Problem description
Using the data beneath, show every line that includes the word "resolution".
Data for this exercise: Begin
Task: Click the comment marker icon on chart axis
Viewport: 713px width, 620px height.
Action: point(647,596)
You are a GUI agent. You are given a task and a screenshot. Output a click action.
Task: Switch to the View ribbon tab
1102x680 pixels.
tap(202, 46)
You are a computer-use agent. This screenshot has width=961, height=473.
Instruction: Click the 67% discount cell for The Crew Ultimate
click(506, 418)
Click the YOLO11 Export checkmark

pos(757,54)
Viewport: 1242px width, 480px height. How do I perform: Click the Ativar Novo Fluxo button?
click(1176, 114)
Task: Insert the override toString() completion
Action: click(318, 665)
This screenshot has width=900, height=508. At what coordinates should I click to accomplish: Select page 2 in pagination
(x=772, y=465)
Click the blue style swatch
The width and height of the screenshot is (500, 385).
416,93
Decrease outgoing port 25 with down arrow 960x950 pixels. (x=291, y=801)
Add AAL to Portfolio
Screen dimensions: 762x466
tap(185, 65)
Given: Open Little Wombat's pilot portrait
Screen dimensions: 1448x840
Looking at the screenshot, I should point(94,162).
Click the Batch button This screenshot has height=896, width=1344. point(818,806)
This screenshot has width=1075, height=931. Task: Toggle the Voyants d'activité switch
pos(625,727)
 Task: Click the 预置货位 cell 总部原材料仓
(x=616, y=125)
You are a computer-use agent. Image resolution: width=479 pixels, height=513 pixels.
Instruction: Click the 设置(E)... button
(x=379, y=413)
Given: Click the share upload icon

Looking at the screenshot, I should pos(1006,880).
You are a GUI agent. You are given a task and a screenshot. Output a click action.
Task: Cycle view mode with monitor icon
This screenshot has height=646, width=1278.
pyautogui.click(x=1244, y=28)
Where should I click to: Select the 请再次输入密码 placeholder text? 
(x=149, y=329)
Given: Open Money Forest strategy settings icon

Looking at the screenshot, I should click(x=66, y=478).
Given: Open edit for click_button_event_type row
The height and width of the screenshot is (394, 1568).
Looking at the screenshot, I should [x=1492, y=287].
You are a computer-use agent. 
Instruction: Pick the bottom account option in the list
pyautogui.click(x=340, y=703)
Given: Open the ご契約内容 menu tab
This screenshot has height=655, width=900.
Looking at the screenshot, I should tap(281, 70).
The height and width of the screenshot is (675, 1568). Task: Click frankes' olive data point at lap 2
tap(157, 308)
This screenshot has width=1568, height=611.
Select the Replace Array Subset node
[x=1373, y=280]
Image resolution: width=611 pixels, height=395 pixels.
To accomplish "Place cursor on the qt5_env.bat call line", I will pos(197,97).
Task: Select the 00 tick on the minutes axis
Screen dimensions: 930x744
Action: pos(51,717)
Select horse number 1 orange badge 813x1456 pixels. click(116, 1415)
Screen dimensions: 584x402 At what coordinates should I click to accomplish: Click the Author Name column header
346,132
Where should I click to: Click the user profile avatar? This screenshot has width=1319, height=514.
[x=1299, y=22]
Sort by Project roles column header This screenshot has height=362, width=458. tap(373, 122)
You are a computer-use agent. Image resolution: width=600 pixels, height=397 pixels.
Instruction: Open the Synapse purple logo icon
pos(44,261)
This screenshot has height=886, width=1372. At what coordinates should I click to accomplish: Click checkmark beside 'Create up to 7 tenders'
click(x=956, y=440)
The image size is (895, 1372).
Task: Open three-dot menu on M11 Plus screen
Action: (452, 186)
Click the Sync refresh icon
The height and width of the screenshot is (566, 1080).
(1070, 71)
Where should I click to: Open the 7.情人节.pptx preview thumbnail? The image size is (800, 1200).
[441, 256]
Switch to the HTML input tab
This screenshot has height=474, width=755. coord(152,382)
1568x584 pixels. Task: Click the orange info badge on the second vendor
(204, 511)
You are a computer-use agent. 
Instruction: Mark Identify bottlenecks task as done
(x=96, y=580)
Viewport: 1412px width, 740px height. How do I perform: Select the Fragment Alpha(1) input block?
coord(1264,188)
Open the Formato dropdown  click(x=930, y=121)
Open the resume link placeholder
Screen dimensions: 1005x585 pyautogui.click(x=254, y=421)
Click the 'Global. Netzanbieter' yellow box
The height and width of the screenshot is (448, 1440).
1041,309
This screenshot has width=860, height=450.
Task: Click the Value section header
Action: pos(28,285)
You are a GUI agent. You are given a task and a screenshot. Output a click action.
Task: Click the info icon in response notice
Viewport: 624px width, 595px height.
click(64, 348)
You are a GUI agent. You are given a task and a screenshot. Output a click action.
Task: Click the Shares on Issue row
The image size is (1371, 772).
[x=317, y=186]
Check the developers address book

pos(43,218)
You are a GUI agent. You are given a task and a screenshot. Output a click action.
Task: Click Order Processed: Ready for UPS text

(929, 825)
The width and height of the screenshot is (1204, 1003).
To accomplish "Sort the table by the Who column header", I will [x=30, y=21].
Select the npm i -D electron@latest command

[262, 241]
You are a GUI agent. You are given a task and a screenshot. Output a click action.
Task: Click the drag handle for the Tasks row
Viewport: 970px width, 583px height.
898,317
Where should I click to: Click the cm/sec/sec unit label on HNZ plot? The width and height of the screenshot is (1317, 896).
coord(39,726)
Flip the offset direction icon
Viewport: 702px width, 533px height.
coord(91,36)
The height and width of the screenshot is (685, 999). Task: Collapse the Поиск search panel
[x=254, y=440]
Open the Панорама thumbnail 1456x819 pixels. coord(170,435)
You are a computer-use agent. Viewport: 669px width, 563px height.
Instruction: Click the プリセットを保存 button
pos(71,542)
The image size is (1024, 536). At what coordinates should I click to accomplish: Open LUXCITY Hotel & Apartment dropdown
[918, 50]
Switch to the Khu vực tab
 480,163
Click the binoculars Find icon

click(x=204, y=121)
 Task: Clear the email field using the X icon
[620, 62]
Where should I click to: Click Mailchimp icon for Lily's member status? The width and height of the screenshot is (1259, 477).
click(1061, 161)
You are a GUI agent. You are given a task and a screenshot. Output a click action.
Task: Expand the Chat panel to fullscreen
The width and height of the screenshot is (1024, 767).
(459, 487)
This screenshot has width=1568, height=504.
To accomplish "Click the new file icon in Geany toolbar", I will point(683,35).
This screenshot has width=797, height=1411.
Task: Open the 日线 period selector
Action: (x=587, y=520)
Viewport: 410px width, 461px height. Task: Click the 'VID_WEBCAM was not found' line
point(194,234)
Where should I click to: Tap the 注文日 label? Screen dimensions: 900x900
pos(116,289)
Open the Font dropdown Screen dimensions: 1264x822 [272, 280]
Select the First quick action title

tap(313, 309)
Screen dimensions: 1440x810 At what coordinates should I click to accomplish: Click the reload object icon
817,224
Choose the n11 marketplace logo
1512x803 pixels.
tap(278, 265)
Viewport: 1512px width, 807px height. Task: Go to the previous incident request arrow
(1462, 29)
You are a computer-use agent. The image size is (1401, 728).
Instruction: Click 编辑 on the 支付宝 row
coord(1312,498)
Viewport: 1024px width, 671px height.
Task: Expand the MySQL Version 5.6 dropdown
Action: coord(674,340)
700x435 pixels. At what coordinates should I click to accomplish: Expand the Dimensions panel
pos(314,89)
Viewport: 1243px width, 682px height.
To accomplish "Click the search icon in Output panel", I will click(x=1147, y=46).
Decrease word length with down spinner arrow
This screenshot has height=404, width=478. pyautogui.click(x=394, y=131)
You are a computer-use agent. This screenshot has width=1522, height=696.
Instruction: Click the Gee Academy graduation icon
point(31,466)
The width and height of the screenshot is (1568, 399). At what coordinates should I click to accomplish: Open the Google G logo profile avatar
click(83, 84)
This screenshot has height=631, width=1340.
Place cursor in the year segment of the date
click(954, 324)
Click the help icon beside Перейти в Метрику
Data for this exercise: End
Exercise answer
You are a computer-use agent. Image resolution: width=479 pixels, height=513 pixels.
Image resolution: width=611 pixels, height=395 pixels.
You are a computer-use agent. Image resolution: width=600 pixels, height=397 pixels.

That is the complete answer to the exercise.